In conclusione, è certo che il disagio mentale è lì a ricordarci, come il fantasma di Marx, che non tutto funziona per il meglio nel mondo dei normali e dei sani, né tanto meno nel mondo che ha assistito al successo effimero, eppure di portata epocale, del capitalismo. Questa considerazione vale a maggior ragione se ci si rende conto che la sofferenza spirituale e psicologica permea, oggiggiorno pervasivamente, la vita umana e la società. Eppure è terribilmente difficile, nel tempo presente dominato dalle passioni tristi, avere chiaro che il punto non è legare, nella vita lavorativa ma anche in quella affettiva, la nostra condotta e le nostre prestazioni a presunti criteri oggettivi di merito ed efficienza, ma che la posta in gioco consiste nell’acquisizione della consapevolezza dei dispositivi di potere e dello sfruttamento di classe che generano, direi quasi foucaultianamente, in tutti noi, nessuno escluso, subalternità e sentimenti di inadeguatezza ai meccanismi individualistici e competitivi che istigano alla lotta di tutti contro tutti per l’effimero godimento della merce. D’altronde, nel tempo che hanno voluto dipingere come il tempo della fine della storia, e dunque nel tempo della fine del conflitto di classe, lì dove domina incontrastata la logica del lassez faire, ciò che conta è la lotta per la sopravvivenza all’interno del mercato autoregolato: poi, poco importa se l’ideologia economica mainstream, che presuppone condizioni naturali di equilibrio, aggiunga a mò di corollario, al fianco di una ristretta élite di vincenti, l’effetto collaterale di masse sterminate di emarginati, sconfitti, perdenti e umiliati.

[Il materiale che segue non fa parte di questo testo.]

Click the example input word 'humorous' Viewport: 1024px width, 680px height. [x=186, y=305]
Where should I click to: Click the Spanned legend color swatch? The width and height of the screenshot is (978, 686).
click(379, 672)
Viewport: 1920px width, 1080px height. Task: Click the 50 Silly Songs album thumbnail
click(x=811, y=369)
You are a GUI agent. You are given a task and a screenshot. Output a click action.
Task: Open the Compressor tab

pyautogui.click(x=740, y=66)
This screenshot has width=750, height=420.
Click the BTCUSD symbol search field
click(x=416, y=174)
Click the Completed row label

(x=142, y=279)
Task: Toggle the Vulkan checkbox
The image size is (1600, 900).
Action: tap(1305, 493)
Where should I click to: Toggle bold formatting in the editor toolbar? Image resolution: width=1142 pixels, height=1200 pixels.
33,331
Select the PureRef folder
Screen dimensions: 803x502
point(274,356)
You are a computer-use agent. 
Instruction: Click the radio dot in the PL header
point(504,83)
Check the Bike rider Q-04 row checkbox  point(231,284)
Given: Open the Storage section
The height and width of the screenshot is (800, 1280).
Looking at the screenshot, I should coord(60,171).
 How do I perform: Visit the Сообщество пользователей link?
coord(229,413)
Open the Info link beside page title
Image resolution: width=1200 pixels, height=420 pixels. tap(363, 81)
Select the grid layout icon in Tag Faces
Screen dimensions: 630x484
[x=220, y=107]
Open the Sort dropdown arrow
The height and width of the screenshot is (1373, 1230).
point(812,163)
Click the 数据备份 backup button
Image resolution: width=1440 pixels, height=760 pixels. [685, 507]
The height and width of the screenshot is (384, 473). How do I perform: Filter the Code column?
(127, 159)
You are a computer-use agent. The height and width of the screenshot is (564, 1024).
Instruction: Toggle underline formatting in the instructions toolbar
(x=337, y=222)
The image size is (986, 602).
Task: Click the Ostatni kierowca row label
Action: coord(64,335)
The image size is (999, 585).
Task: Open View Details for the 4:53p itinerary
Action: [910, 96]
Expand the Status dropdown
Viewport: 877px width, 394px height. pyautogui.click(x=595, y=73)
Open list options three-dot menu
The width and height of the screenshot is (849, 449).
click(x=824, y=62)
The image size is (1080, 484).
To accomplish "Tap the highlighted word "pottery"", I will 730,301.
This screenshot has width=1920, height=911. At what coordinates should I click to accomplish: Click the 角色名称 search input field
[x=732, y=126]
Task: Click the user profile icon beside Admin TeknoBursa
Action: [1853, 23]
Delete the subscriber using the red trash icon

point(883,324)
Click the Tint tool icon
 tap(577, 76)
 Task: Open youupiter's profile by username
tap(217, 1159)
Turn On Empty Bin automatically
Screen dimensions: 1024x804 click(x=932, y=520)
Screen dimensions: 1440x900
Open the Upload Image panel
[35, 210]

È il contesto, produttivo e sociale, di sollecitazione permanente delle nostre energie nervose, nella sfera del mercato del lavoro, e di mobilitazione costante delle nostre solitudini, all’interno dello spazio del consumo, che genera sofferenza psichica nella forma dell’ansia, dell’angoscia e della depressione e che deve essere messo in discussione. Sono da rintracciare qui le radici della condizione di perdita di senso, di smarrimento esistenziale e di precarizzazione permanente delle nostre vite, di quel panorama psichico segnato da una paralisi delle nostre facoltà fisiche e mentali, razionali e irrazionali insieme, che impedisce loro di entrare in connessione empatica con l’altro. E invece sarebbe il caso di sforzarsi per trasfigurare, per dirla con Freud, la libido dell’io narcisistico in una libido oggettuale, aprendosi al contesto di nuovi legami sociali e di nuove alleanze politiche.